Homem é condenado por lesão corporal grave contra ex

Um homem foi condenado por lesão corporal grave contra a ex-companheira na Comarca de Lagoa Santa, na Região Metropolitana de Belo Horizonte. O Núcleo de Justiça 4.0 – Criminal Especializado do Tribunal de Justiça de Minas Gerais (TJMG) acolheu parcialmente o recurso do condenado para redimensionar a pena original, de quatro anos e oito meses para quatro anos, um mês e 23 dias de reclusão. A pena deve ser cumprida em regime semiaberto.

O crime ocorreu em dezembro de 2024. Segundo o processo, o agressor e a vítima, que estavam separados havia um ano, encontraram-se em um show de forró. O homem convidou a ex-companheira para conversar no estacionamento do evento, alegando que iria fumar. Ao chegarem ao local, a mulher foi golpeada e arrastada para um terreno baldio. Nesse local, as agressões continuaram. Por conta da violência, a vítima sofreu uma deformidade permanente no nariz.

A defesa do agressor interpôs recurso de apelação requerendo a reforma da sentença de 1º Grau, para redução das penas aos patamares mínimos legais.

Perseguição

Ao analisar o recurso da defesa, o relator do caso, o juiz convocado Haroldo Toscano, manteve a avaliação negativa sobre a culpabilidade do réu, destacando que o crime foi cometido no contexto de violência doméstica ou familiar.

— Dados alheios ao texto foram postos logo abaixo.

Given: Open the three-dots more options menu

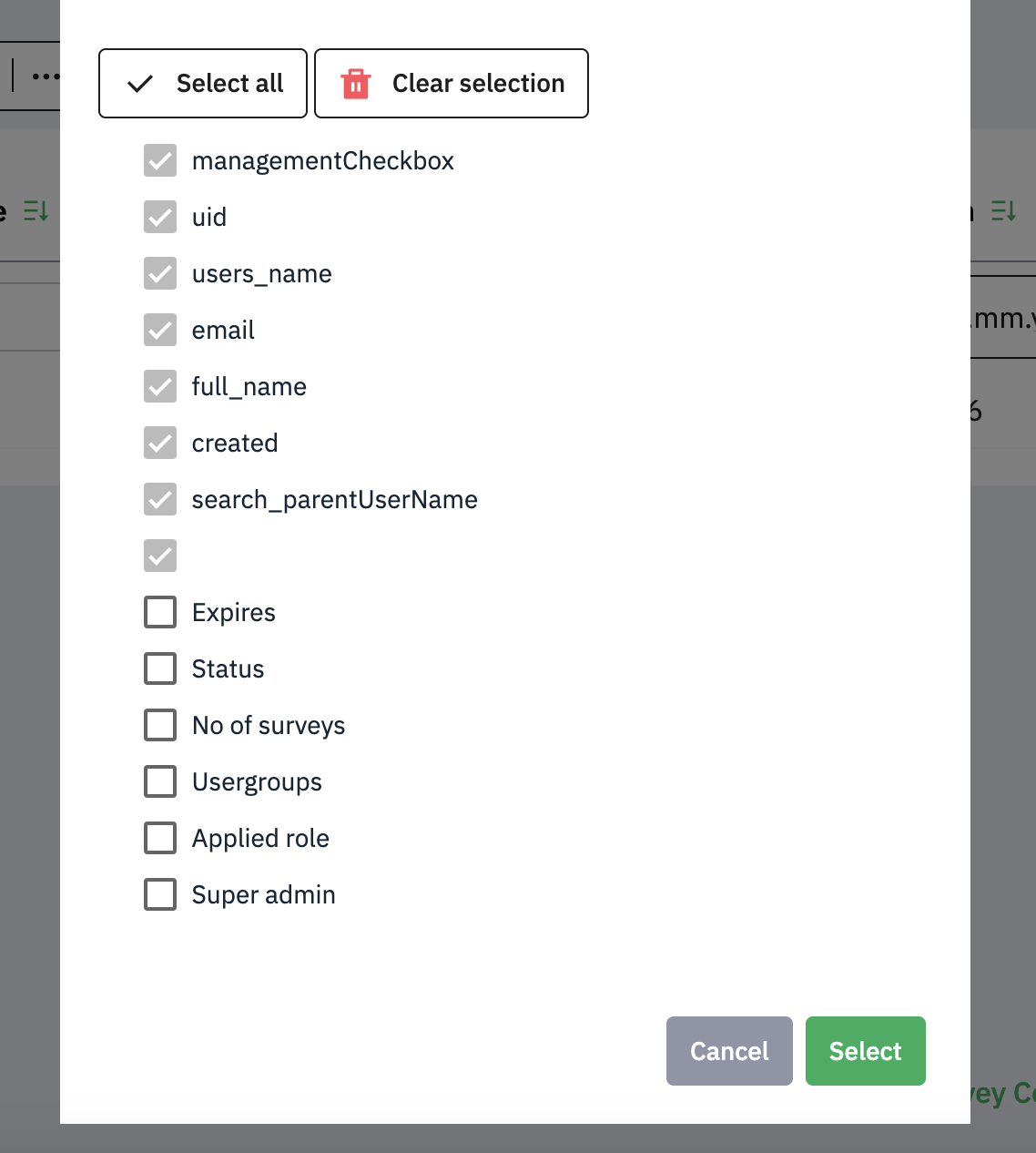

O magistrado apontou que o homem, “não satisfeito com a agressão perpetrada, perseguiu a vítima após sua tentativa de fuga, proferindo ameaças e ofensas”.

O acórdão confirmou que a aplicação simultânea de agravantes por violência doméstica e da causa de aumento específica para crimes contra ex-companheira é legítima e não configura erro jurídico.

Cálculo

No entanto, a pena foi reduzida no cálculo relativo às “circunstâncias do crime”, pois os fundamentos já haviam sido considerados. Assim, a redução se deu em nome do bis in idem (punir duas vezes pelo mesmo motivo).

A decisão também indeferiu o pedido de gratuidade de Justiça feito pelo réu, pois não houve comprovação da impossibilidade de arcar com as custas do processo.

Acompanharam o voto do relator os desembargadores Beatriz Pinheiro Caires e Dirceu Walace Baroni.

O processo tramita em segredo de Justiça.